Par ailleurs, elle a été contrainte de refuser des missions de dépannage entre le 30 janvier 2017, date de survenance de la panne, et la livraison du nouveau véhicule le 11 février 2017. Durant ces douze jours, faute de pouvoir répondre aux demandes des clients, elle a perdu l’équivalent de dix dépannages par jour à hauteur de 70 euros HT la prestation, soit 8 400 euros.
En outre, la société Equip’men et son assureur ne pouvaient ignorer que leur responsabilité était engagée, notamment après établissement du rapport de Monsieur [O]. Or aucune réponse, ni proposition d’indemnisation n’est parvenue à la société Général’auto. Elles doivent donc être condamnées au paiement d’une somme de 2 000 euros pour résistance abusive. Cette somme aura notamment vocation à réparer le préjudice subi par le gérant de la société Général’auto qui garde le véhicule en panne à son domicile depuis plus de 18 mois.
Par conclusions régularisées par le RPVA le 7 juillet 2022, la société Equip’men demande à la cour de :
« Vu les articles 1147, 1604 et suivant du Code civil,
(‘)
– Confirmer le jugement du Tribunal de commerce de Dunkerque du 17 janvier 2022 en toute ses dispositions,
En conséquence,
– Débouter la société GENERAL AUTO de l’intégralité de ses demandes, fins et conclusions,
– Condamner la société GENERAL AUTO à régler à la société EQUIP’MEN la somme de 5 000 € au titre de l’article 700 du Code de procédure civile, outre les entiers dépens.
A titre subsidiaire,
– Limiter l’indemnisation de la société GENERAL’AUTO, à titre de perte de chance, à 10 % de la différence entre la valeur d’un véhicule identique en état normal après 9 ans d’usage et 230 000 km, par rapport à la valeur du véhicule litigieux dans son état actuel. ».

## LISTE DES LIGNES
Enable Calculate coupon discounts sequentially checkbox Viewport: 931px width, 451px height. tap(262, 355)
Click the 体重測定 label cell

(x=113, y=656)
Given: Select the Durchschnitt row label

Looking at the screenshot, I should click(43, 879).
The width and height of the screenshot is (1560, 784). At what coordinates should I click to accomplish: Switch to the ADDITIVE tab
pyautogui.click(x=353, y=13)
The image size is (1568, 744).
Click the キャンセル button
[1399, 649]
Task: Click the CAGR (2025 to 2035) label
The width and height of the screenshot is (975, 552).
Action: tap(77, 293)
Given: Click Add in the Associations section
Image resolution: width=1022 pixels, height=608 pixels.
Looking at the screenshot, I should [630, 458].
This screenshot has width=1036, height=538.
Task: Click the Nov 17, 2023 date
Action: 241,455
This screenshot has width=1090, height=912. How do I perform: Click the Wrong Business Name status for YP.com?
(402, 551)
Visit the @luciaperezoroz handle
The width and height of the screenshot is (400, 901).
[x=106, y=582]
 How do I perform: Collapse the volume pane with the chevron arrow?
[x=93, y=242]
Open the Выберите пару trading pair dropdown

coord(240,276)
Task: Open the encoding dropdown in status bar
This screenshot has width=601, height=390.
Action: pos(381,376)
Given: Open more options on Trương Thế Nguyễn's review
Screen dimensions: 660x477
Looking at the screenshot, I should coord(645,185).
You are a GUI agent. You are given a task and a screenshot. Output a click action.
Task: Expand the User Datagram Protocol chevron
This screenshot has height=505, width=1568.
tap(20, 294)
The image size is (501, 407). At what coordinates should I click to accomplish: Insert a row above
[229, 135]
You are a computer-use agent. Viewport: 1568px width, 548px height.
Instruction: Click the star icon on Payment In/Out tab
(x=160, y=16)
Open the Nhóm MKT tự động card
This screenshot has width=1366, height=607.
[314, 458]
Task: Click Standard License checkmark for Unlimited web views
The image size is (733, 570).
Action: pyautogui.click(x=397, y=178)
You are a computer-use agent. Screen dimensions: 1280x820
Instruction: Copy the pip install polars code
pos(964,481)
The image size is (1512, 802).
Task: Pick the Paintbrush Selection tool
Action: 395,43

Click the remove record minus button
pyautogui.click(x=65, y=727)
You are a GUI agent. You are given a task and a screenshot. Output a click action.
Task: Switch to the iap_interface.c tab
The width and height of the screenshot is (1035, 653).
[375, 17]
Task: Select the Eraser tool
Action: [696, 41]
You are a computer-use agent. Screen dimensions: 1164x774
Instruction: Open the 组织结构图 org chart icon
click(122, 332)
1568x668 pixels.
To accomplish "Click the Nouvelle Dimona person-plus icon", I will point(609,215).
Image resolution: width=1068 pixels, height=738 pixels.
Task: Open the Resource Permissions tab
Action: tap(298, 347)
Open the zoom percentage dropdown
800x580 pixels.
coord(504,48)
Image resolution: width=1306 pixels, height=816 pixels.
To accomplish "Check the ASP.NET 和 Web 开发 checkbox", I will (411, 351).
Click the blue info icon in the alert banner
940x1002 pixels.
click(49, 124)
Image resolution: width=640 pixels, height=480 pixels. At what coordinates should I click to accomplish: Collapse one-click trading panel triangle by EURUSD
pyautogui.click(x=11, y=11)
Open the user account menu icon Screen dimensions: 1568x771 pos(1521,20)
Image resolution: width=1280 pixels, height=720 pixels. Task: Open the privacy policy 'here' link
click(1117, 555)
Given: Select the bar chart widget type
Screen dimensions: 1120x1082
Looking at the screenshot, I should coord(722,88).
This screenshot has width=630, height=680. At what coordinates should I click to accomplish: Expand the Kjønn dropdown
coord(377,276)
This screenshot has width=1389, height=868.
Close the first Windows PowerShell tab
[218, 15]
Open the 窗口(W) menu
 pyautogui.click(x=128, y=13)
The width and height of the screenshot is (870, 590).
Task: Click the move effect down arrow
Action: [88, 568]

## CONSIGNE
Répondez à ces questions d'après l'extrait fourni :
1. Combien de dépannages par jour ont été perdus durant les douze jours sans véhicule ?
2. Quelle somme est réclamée pour résistance abusive ?
3. Quel montant la société Equip'men demande-t-elle au titre de l'article 700 du Code de procédure civile ?

## RÉPONSE
1. Dix dépannages par jour.
2. 2 000 euros.
3. 5 000 €.